Gavin Lowe

Casper: a compiler for the analysis of security protocols

In recent years, a method for analyzing security protocols using the process algebra CSP (C.A.R. Hoare, 1985) and its model checker FDR (A.W Roscoe, 1994) has been developed. This technique has proved successful, and has been used to discover a number of attacks upon protocols. However the technique has required producing a CSP description of the protocol by hand; this has proved tedious and error prone. We describe Casper, a program that automatically produces the CSP description from a more abstract description, thus greatly simplifying the modelling and analysis process.

An attack on the Needham-Schroeder public-key authentication protocol

In this paper we present an attack upon the Needham-Schroeder public-key authentication protocol. The attack allows an intruder to impersonate another agent.

Some new attacks upon security protocols

Many security protocols have appeared in the literature, with aims such as agreeing upon a cryptographic key, or achieving authentication. However, many of these have been shown to be flawed. In this paper we present a number of new attacks upon security protocols, and discuss ways in which we may avoid designing incorrect protocols in the future.

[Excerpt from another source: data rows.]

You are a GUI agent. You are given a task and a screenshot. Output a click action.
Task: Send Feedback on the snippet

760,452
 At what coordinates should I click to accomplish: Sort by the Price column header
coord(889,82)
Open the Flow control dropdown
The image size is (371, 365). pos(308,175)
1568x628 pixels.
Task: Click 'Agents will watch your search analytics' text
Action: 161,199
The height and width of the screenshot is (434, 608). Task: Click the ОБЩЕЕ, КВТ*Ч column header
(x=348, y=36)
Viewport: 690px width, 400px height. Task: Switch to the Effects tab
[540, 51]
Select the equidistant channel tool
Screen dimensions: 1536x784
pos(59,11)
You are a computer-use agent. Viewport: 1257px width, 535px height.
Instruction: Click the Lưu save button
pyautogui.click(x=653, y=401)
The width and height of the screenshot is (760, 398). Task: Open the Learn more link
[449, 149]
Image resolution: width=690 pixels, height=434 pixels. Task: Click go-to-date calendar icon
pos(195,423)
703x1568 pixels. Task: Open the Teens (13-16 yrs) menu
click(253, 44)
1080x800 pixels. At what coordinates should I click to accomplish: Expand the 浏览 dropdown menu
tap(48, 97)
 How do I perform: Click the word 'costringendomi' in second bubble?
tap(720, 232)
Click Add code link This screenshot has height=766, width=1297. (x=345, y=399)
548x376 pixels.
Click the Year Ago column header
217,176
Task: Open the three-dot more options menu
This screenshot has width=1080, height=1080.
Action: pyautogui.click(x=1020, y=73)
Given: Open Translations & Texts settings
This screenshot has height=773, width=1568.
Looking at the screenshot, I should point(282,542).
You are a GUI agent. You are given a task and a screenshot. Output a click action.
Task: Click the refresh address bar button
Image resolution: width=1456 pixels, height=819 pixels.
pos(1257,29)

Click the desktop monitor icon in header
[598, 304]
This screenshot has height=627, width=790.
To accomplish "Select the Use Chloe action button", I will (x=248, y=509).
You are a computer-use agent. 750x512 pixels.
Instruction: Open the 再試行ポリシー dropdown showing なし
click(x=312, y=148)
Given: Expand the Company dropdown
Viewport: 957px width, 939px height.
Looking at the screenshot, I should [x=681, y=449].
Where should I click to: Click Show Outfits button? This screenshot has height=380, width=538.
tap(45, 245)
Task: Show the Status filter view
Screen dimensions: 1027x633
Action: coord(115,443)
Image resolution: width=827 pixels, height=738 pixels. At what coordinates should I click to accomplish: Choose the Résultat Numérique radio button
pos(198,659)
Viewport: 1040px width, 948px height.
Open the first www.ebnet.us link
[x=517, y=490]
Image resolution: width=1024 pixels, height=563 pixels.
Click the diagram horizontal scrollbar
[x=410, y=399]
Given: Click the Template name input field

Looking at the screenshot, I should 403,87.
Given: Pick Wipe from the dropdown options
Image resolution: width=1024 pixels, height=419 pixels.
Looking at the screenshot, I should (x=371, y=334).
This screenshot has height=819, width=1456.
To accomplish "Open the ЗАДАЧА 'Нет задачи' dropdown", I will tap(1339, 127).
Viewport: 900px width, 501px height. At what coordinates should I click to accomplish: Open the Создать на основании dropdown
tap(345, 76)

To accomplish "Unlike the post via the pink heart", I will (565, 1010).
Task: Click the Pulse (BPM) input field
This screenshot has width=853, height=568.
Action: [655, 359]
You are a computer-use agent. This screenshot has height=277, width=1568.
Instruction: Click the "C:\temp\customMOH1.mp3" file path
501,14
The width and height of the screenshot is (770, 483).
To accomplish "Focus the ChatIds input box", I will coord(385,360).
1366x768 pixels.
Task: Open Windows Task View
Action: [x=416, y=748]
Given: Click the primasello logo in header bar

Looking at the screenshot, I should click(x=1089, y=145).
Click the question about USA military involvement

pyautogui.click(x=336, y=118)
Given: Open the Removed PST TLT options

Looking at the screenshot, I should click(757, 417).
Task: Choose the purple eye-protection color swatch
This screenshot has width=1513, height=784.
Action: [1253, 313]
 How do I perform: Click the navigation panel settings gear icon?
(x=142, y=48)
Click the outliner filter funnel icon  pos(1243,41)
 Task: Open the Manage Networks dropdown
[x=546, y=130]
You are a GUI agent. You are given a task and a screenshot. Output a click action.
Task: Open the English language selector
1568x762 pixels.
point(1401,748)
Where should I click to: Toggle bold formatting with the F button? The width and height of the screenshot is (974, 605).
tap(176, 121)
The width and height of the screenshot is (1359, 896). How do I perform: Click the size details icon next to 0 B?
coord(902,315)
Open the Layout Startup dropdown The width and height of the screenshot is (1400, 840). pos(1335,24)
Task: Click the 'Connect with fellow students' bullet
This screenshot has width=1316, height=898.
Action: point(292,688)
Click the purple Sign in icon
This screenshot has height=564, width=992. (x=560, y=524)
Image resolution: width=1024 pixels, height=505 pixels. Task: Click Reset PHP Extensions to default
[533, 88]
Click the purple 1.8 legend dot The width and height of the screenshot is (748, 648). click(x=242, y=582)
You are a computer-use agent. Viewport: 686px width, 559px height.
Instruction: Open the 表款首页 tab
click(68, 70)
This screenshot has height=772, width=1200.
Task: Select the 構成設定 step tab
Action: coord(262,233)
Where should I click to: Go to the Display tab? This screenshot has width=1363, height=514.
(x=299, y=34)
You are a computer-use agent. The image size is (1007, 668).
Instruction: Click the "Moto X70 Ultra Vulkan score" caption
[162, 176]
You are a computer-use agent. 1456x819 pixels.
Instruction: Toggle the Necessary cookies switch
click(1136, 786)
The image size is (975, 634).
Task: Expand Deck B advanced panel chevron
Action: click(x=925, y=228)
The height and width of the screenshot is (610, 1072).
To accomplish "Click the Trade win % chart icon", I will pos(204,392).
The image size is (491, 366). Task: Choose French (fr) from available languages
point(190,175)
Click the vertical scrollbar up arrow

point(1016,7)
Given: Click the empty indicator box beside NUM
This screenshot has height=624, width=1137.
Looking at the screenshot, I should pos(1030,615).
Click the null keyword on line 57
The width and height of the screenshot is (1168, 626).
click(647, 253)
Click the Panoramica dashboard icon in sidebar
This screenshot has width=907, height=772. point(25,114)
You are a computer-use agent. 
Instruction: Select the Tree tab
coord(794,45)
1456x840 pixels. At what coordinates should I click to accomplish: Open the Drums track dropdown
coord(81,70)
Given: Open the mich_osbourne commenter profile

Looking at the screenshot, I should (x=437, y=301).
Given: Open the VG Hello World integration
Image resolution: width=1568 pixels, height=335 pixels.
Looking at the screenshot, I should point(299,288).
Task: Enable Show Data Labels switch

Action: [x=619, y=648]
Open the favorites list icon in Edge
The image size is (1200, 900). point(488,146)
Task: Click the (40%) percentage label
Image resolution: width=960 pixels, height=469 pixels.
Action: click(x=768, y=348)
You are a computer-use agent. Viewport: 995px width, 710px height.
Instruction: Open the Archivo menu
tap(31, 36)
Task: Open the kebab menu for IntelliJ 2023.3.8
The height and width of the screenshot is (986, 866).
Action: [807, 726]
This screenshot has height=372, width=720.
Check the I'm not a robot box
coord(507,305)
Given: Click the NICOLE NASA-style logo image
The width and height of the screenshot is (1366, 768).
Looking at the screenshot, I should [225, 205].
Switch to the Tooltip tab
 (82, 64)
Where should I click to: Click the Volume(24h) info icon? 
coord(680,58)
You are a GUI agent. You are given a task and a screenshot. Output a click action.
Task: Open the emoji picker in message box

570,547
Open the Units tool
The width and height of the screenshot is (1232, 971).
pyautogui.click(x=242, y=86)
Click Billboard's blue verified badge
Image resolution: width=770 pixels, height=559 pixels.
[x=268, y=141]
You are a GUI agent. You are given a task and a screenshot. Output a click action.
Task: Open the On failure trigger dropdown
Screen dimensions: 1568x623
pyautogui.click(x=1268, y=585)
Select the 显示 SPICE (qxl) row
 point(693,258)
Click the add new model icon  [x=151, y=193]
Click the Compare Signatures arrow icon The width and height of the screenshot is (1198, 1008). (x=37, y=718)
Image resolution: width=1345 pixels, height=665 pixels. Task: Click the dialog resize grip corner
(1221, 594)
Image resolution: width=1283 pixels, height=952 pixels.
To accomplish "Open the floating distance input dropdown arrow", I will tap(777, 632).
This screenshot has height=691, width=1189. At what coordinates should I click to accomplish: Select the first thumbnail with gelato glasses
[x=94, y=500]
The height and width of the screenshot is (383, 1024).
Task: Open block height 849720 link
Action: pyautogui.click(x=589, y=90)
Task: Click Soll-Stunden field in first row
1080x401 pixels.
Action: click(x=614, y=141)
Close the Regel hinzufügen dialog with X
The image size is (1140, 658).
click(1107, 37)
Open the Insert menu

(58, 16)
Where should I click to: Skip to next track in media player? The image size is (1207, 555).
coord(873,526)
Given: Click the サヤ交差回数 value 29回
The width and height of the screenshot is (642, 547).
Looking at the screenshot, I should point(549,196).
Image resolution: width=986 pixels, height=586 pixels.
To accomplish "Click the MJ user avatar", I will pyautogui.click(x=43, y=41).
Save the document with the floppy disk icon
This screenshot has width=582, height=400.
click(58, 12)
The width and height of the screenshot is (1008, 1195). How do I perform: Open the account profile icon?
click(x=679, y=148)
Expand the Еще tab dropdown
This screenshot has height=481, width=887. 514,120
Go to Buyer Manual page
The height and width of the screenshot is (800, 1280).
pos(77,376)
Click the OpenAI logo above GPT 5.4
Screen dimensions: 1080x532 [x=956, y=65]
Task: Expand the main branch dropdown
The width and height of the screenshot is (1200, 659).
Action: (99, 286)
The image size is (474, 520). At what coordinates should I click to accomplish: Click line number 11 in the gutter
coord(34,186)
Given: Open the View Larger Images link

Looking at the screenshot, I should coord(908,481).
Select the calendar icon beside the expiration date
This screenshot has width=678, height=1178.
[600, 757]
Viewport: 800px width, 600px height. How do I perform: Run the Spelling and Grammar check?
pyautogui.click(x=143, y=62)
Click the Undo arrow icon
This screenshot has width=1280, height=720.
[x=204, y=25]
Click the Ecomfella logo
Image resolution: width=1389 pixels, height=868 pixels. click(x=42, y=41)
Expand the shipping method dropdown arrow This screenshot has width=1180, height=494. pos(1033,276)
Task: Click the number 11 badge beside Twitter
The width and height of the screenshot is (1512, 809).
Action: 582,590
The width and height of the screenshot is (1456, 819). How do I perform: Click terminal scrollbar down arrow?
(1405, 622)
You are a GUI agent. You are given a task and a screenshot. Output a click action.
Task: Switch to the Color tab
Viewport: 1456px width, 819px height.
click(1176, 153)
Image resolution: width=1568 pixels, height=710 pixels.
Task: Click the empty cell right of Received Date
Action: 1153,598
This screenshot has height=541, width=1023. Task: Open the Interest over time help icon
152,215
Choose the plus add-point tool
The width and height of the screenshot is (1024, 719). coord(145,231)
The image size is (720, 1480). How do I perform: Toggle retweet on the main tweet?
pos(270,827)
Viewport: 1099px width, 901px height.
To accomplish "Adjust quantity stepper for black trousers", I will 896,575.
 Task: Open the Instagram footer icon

Breaking and Fixing the Needham-Schroeder Public-Key Protocol Using FDR

In this paper we analyse the well known Needham-Schroeder Public-Key Protocol using FDR, a refinement checker for CSP. We use FDR to discover an attack upon the protocol, which allows an intruder to impersonate another agent. We adapt the protocol, and then use FDR to show that the new protocol is secure, at least for a small system. Finally we prove a result which tells us that if this small system is secure, then so is a system of arbitrary size.

Towards a completeness result for model checking of security protocols

Model checking approaches to the analysis of security protocols have proved remarkably successful. The basic approach is to produce a model of a small system running the protocol, together with a model of the most general intruder who can interact with the protocol, and then to use a state exploration tool to search for attacks. This has led to a number of new attacks upon protocols being discovered. However if no attack is found, this only tells one that there is no attack upon the small system modelled; there may be an attack upon some larger system. This is the question considered in the paper: the author presents sufficient conditions on the protocol and its environment such that if there is no attack upon a particular small system (with one honest agent for each role of the protocol) leading to a breach of secrecy (using a fairly strong definition of secrecy), then there is no attack on any larger system leading to a breach of secrecy (using a more general definition of secrecy).

Quantifying information flow

We extend definitions of information flow so as to quantify the amount of information passed; in other words, we give a formal definition of the capacity of covert channels. Our definition uses the process algebra CSP, and is based upon counting the number of different behaviours of a high level user that can be distinguished by a low level user.

Probabilistic and prioritized models of timed CSP

Abstract In this paper we present two languages that are refinements of timed CSP (Davies and Schneider, this volume): a probabilistic language, and a fully deterministic language with a notion of priority. In the first part of the paper we describe the deterministic language and its semantic model. The syntax is based upon that of timed CSP except some of the operators are refined so as to remove all nondeterminism; this produces prioritized operators. The semantics for our language represents a process as the set of possible behaviours for the process, where a behaviour models the priorities for different actions. A number of algebraic laws for our language are given and the model is illustrated with two examples. In the second part of the paper, we extend the language by adding a probabilistic choice operator. We produce a semantic model for our language which gives the probabilities of different behaviours occurring, as well as modelling the relative priorities for events within a behaviour. The model is illustrated with an example of a communications protocol transmitting messages over an unreliable medium.

Fault-perserving simplifying transformations for security protocols

Recent techniques for analyzing security protocols have tended to concentrate upon the small protocols that are typically found in the academic literature. However, there is a huge gulf between these and most large commercial protocols: the latter typically have many more fields, and much higher levels of nested encryption. As a result, existing techniques are difficult to apply directly to these large protocols. In this paper we develop the notion of fault-preserving simplifying transformations: transformations that have the property of preserving insecurities; the effect of such transformations is that if we can verify the transformed protocol, then we will have verified the original protocol. We identify a number of such fault-preserving simplifying transformations, and use them in the analysis of a commercial protocol.

Analysing protocols subject to guessing attacks

In this paper we consider guessing attacks upon security protocols, where an intruder guesses one of the values used (typically a poorly-chosen password) and then seeks to verify that guess. We formalise such attacks, and in particular the way in which the guess is verified. We then describe how to model such attacks within the process algebra CSP, so that they can be detected using the model checker FDR, and illustrate our technique on some examples.

How to prevent type flaw attacks on security protocols

A type flaw attack on a security protocol is an attack where a field that was originally intended to have one type is subsequently interpreted as having another type. A number of type flaw attacks have appeared in the academic literature. In this paper we prove that type flaw attacks can be prevented using a simple technique of tagging each field with some information indicating its intended type.